Why Jews Don't Accept Jesus?

Wick Stick

Well-known member
Why do you suppose the Jesus depicted in the Gospel of John is anti-Semitic and calls the Jews "children of the Devil"?
He doesn't call all Jews "children of the devil," just the Pharisees/Zadokites He was talking with.

Jesus sermons in John teach that the physical nation of Israel as it was known to them was made up of a mixture of "true" Israelites and fake ones. Wheat and tares. Sheep and dogs. And He teaches that there is to be a reckoning in which the two are sorted out.

The point of the exchange in John 8, is to teach how to tell a true Israelite from a fake one. John 8:41 is the thesis statement.

Paul has it straight in Romans 9:6, as well.

Jarrod
 

chair

Well-known member
The question really is: "Why should Jews accept Jesus?"
If the answer is "because Christianity's holy book says you should", then we will ignore you.
If the answer is "because a Christian reinterpretation of the Hebrew Bible says you should"- then we get upset at how you twist our holy book.

So far I haven't seen anything at all that would make me even interested in considering "accepting Jesus".
 

RevTestament

New member
Why do you suppose the Jesus depicted in the Gospel of John is anti-Semitic and calls the Jews "children of the Devil"?

Clearly, if Jesus was a Jew he wouldn't have been so schizophrenic.

It was because at the time John wrote his account--close to the year 100 or so--the early Jesus followers were getting forcibly removed from the synagogues.
They were under attack by Jews who did not accept Jesus as the long, hoped-for Messiah.

So John put that insulting speech into Jesus' mouth to show the Jews their Jesus did not agree with them.

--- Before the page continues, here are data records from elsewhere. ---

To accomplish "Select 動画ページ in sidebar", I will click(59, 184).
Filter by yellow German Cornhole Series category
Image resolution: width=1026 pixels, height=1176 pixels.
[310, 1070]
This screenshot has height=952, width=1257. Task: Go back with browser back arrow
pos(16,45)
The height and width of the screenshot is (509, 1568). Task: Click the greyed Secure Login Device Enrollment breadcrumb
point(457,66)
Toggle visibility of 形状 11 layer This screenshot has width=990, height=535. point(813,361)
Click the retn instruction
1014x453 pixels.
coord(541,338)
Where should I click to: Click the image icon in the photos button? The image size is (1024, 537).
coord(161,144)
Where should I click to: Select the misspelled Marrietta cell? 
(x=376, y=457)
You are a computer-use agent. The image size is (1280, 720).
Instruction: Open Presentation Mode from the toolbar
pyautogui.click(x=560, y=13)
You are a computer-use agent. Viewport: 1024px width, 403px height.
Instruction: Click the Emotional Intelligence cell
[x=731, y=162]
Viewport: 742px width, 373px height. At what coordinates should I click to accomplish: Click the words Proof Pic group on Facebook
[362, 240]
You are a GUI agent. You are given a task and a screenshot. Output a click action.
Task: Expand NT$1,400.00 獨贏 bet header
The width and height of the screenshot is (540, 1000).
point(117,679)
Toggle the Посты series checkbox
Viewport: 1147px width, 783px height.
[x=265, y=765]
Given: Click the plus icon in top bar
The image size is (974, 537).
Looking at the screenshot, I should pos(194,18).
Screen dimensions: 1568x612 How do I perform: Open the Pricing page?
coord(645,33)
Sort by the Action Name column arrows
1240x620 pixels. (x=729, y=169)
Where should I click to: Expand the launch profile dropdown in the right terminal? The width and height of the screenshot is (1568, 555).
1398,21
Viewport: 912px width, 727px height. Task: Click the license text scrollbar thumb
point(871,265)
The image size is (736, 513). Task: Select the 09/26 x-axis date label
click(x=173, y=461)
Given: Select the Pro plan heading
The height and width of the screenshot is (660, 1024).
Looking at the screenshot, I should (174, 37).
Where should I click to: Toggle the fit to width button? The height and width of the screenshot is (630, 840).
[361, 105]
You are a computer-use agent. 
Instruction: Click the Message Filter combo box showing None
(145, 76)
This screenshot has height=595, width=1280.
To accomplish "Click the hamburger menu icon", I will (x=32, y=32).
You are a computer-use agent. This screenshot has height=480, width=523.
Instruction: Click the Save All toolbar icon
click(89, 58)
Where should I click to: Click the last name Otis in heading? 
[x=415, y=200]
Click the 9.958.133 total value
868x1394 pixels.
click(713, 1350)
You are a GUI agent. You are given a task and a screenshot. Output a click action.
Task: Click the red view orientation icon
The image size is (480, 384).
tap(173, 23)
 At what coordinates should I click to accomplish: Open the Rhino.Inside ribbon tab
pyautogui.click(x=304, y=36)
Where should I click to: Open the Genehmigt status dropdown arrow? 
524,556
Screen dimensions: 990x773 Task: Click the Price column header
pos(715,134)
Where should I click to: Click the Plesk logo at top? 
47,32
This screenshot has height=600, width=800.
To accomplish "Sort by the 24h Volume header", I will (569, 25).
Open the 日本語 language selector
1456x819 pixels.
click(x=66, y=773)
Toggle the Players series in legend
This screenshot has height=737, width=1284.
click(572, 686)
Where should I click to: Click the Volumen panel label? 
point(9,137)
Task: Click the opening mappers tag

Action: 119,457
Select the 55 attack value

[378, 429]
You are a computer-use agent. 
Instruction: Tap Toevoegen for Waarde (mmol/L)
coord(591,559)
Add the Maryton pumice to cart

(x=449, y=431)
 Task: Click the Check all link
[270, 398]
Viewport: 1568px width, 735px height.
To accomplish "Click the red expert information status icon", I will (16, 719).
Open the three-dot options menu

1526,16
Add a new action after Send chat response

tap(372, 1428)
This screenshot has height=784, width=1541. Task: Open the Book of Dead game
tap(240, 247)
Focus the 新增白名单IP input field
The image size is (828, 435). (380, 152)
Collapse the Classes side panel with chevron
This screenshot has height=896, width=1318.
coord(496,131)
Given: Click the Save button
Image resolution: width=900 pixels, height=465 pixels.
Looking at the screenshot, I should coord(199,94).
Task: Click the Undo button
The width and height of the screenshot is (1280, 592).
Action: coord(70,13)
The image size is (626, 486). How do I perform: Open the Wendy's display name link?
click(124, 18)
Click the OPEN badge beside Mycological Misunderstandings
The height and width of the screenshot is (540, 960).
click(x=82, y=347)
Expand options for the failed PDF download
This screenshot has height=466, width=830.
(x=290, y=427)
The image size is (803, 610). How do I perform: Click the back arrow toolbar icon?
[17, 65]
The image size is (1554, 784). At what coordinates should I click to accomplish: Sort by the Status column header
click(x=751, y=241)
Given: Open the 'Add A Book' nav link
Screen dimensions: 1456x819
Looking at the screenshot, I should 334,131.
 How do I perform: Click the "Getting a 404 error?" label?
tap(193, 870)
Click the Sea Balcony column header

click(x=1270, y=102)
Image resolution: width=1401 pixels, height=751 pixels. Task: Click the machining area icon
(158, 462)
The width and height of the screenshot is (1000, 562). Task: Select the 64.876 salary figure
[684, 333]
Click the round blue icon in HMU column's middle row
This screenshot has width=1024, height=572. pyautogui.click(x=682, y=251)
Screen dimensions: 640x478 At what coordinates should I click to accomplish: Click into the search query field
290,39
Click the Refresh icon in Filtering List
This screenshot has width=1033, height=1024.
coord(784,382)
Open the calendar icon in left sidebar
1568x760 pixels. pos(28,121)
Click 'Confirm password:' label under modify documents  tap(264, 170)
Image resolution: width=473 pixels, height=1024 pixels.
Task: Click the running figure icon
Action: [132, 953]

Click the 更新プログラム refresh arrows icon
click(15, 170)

It's just like today when Christians say Jesus doesn't like welfare or capitalism or something and they can "prove" it by what he says in the Bible.
Nope. By rejecting God's messenger and exemplar, they were rejecting the Father, and were anti-Christ. John wrote what Jesus said, and what he was inspired to remember.
 

RevTestament

New member
Granted, Jesus kept the law.

He kept it in spiritual perfection, not like you or the jews of his day thought he ought to.

Now as far as the parable....

Abraham said if they did not believe Moses they would not believe one who came back from the dead.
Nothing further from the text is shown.